La faute de gestion du dirigeant a été encore notamment retenue :

§ à l'encontre de trois administrateurs d'une société anonyme dans un cas où cette société, qui exploitait un fonds de distribution en gros de viande, avait perdu, pour défaut de paiement des loyers et charges la concession dont elle était titulaire au marché de Rungis46(*) ;

§ à l'encontre du gérant d'une SARL qui n'avait pas respecté l'obligation légale de demander l'ouverture de la procédure de redressement judiciaire dans les quinze jours de la cessation des paiements et avait ainsi laissé s'accumuler les pertes, ce qui avait rendu impossible le sauvetage de l'entreprise ;

§ à l'encontre du gérant d'une SARL au motif qu'il avait poursuivi l'activité d'une société qui, en moins d'une année, avait perdu plus des quatre cinquièmes de son capital47(*) ;

§ à l'encontre d'un dirigeant de droit qui a laissé opérer à sa guise un dirigeant de fait48(*) ;

§ à l'encontre des dirigeants qui n'ont pas pris les mesures de restructuration qu'appelaient les difficultés de trésorerie et qui n'ont pas davantage pris de mesures alors que pourtant, les commissaires aux comptes avaient déclenché une procédure d'alerte49(*) ;

§ à l'encontre de dirigeants qui ont mis en place un montage juridique masquant la situation réelle de leur groupe et dont ils ont retiré des avantages financiers au détriment du groupe et des petits actionnaires, poursuivant une exploitation déficitaire qui ne pouvait conduire qu'à la cessation des paiements50(*)...

Une fois ces fautes énumérées de façon non exhaustive, reste à traiter du lien de causalité justifiant la contribution de celles-ci à l'insuffisance d'actif.

* 37 M. Bourrie-Quenillet, La faute de gestion du dirigeant de société en cas d'insuffisance d'actif, pratique judiciaire : JCP E 1998, p.455-461. ; A. Martin-Serf, Panorama des fautes de gestion : RTD com.1999, p.983.

* 38 M. Vasseur, Le droit français [et spécifiquement l'article 99 de la loi du 13 juillet 1967] est-il un handicap pour l'apporteur de fonds propres ?: Banque 1979, p. 7 et 187. ; Cass. com., 11 janv. 1994, pourvoi n° 92-10-914.

* 39 A. Jacquemont, Droit des entreprises en difficulté, 4e éd. Lexis-nexis Litec, février 2006, n°897, p.450.

* 40 S. Hadji-Artinian, La faute de gestion en droit des sociétés, Litec 2002.

* 41 Voir par exemple à propos de l'erreur sur la viabilité d'une chaîne de télévision : T. com. Paris, 23 nov. 1992, aff. La Cinq : Bull. Joly Sociétés 1993, p. 255, note M.-J. Campana.

* 42 Cass.com., 25 mars 1997 : JCP E 1997, pan. 531, à propos d'un Comité de développement économique administrateur négligent d'une société.- Dans le même sens la passivité reprochée à une société de capital-risque qui détenait à la fois 20% du capital et 3 postes sur 7 au Conseil d'administration d'une SA. : Cass.
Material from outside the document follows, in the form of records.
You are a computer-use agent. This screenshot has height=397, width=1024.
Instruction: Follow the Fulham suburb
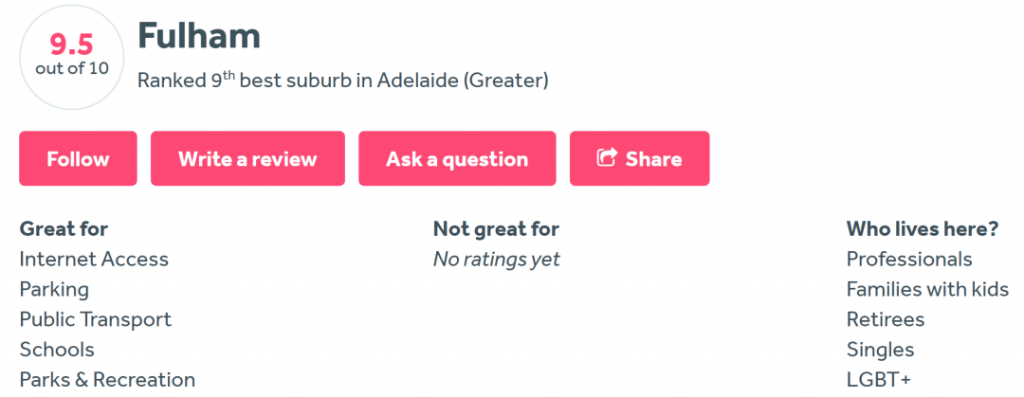[78, 159]
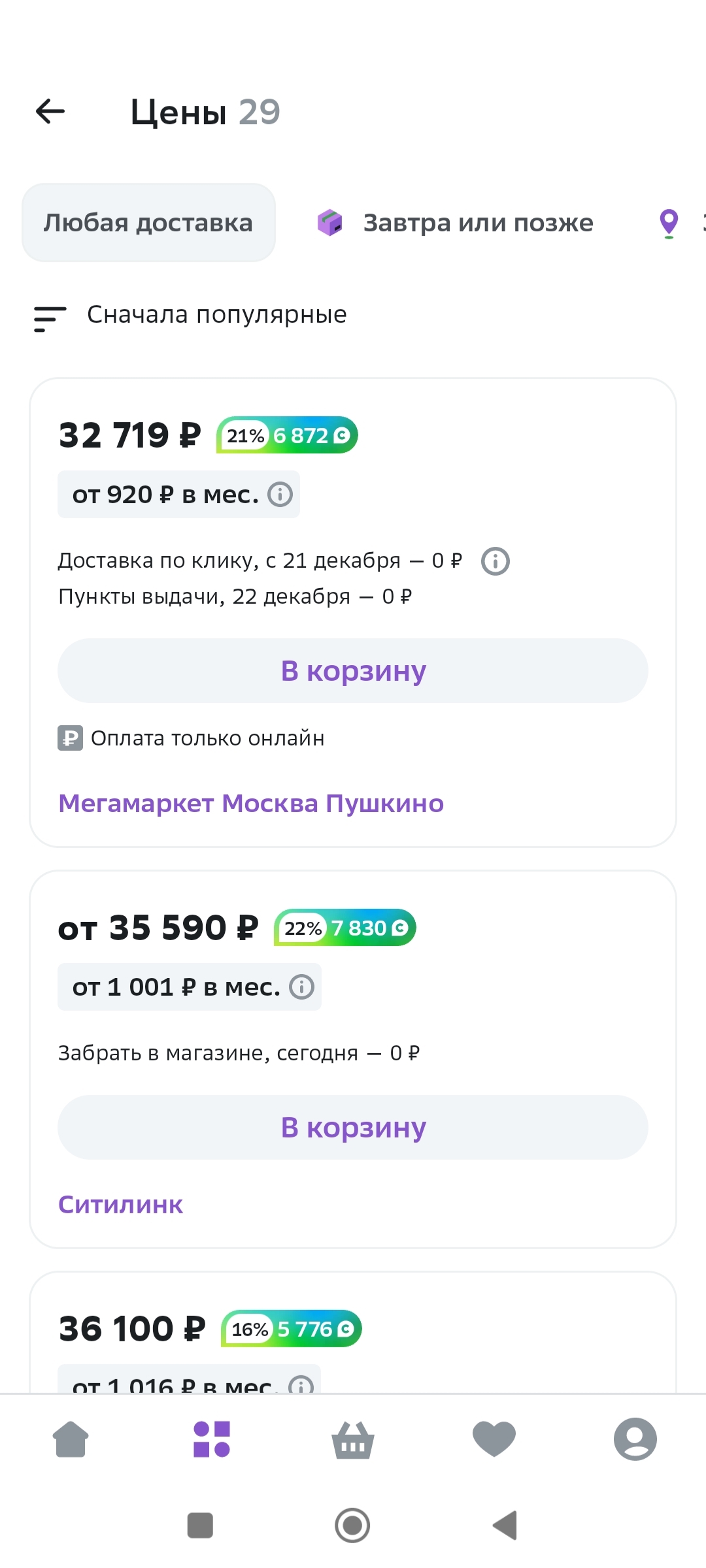This screenshot has width=706, height=1568.
Task: Open the home tab icon
Action: (x=71, y=1439)
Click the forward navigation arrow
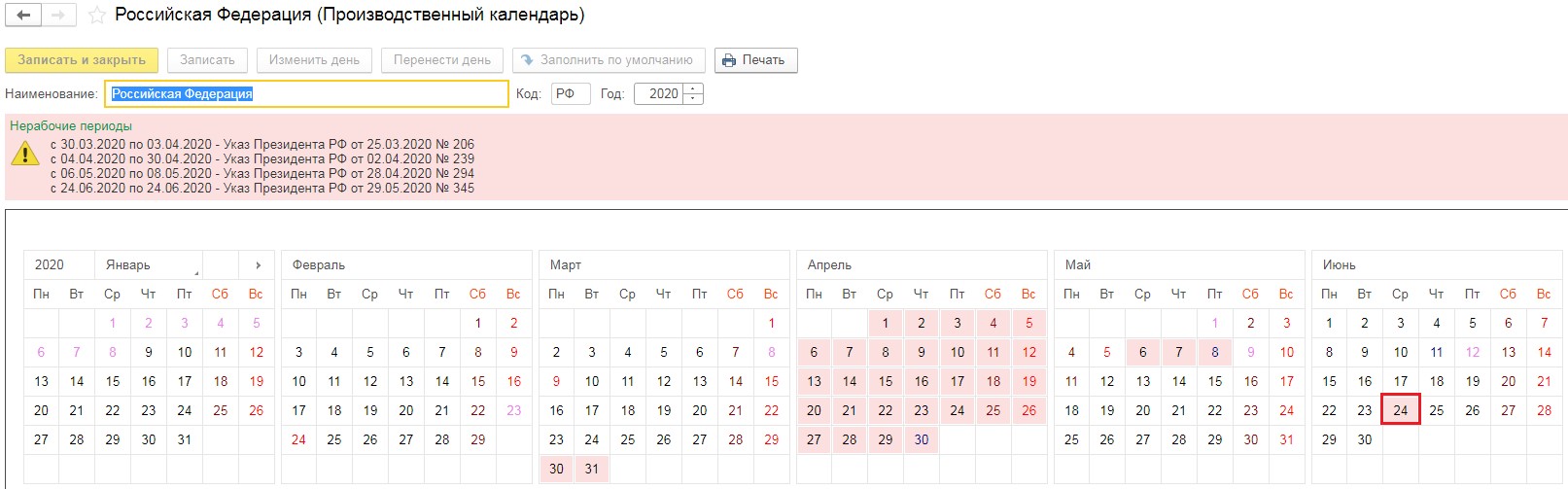 click(58, 16)
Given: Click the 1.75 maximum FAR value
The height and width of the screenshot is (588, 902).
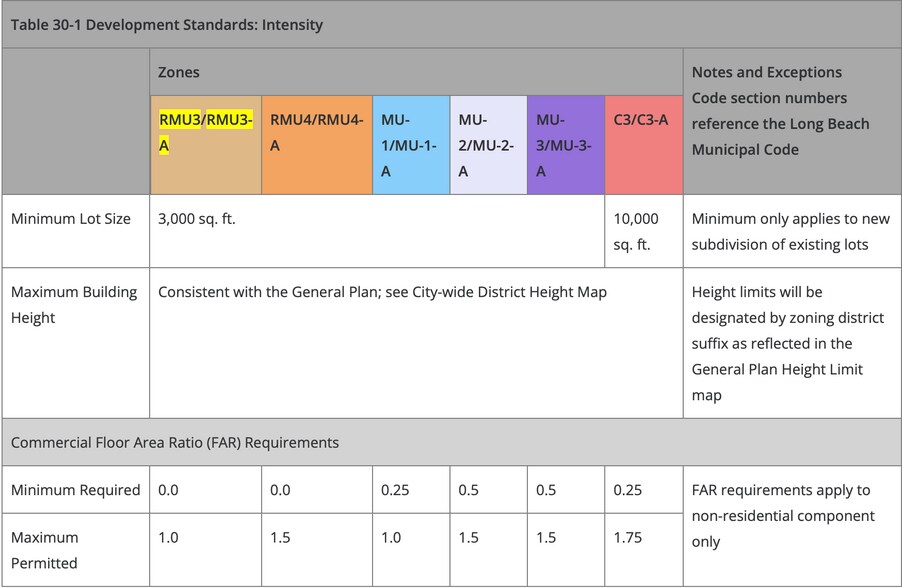Looking at the screenshot, I should 628,537.

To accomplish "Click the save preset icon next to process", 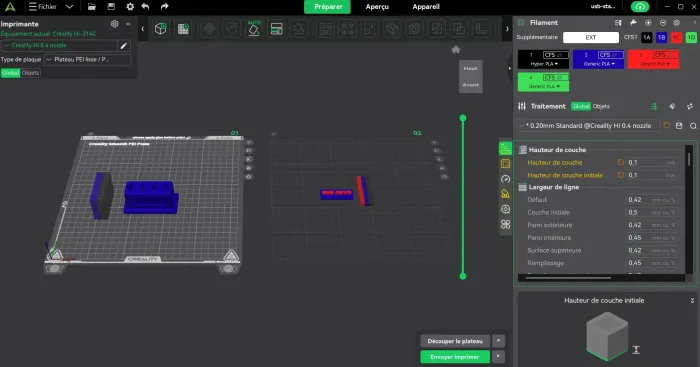I will 679,126.
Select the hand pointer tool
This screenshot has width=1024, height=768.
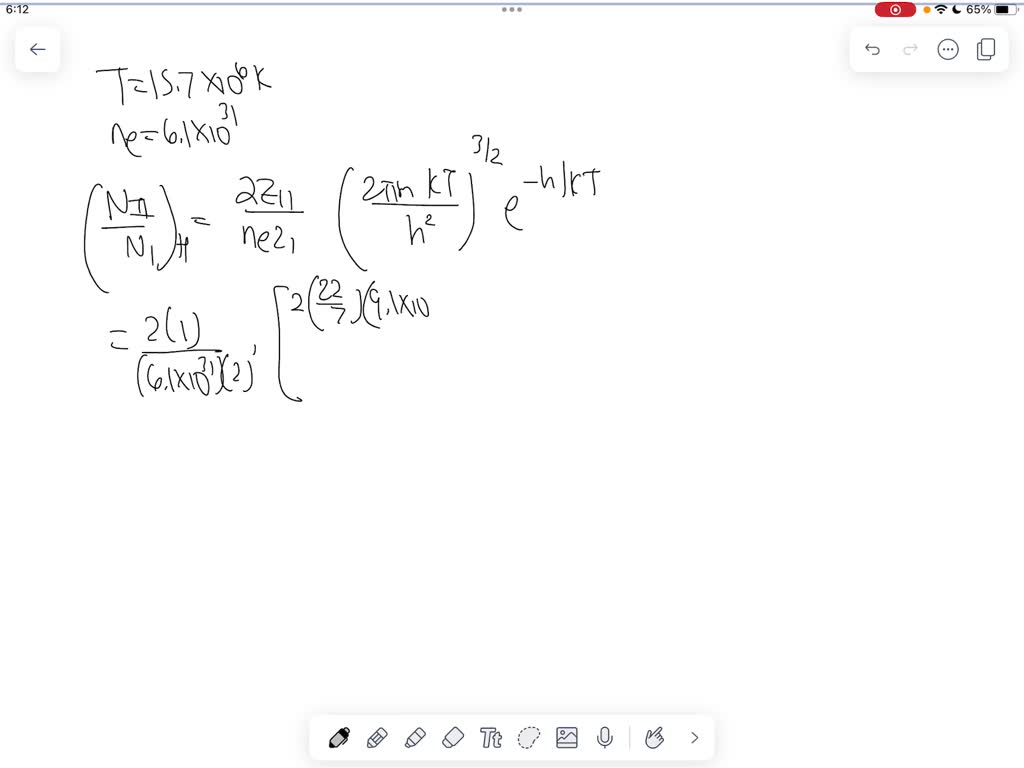pos(655,737)
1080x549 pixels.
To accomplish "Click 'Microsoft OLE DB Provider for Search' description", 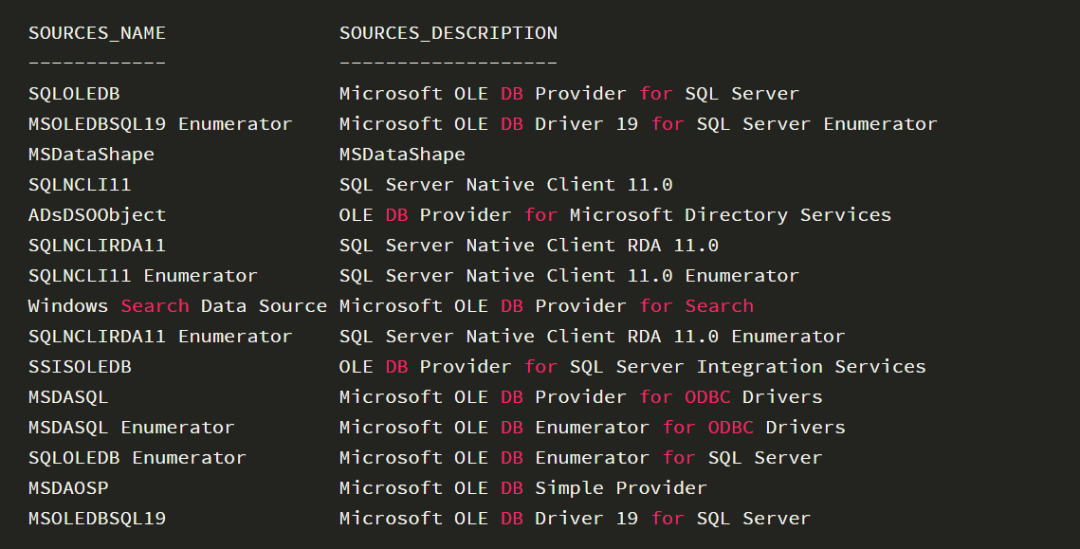I will point(546,306).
Com., 30 oct. 2000 : Bull. Joly Sociétés 2001, § 5, p. 27, note J.-J. Daigre.

* 43 Cass. Com., 27 avr.1993 : JCP 1993, I, 277 § 20.

* 44 Cass.com., 23 mai 2000 : JCP E. 2000, p. 1165.

* 45 CA Lyon, 3e ch. Civ., 12 sept. 2002 : Dr. Sociétés 2004-1, n° 7, obs. J.-P. Legros.

* 46 CA. Paris, 3e ch. B 24 nov. 1989, BRDA 1990, n° 8, p. 21.

* 47 CA Versailles, 13e ch., 3 mai 1990, Bull. Joly 1990, p. 664.

* 48 CA Paris, 3e ch. B, 19 nov. 1999, Fabrec/Pelligrini ès qual., BRDA 2000, n° 4, p. 5.

* 49 Cass.com., 25 juin 2002, RJDA 2002, n° 1306, p. 1103.

* 50 CA Versailles, 13e ch., 4 mai 1995, Flouquet c/Chavinier, Bull. Joly 1995, p. 788, note Courret.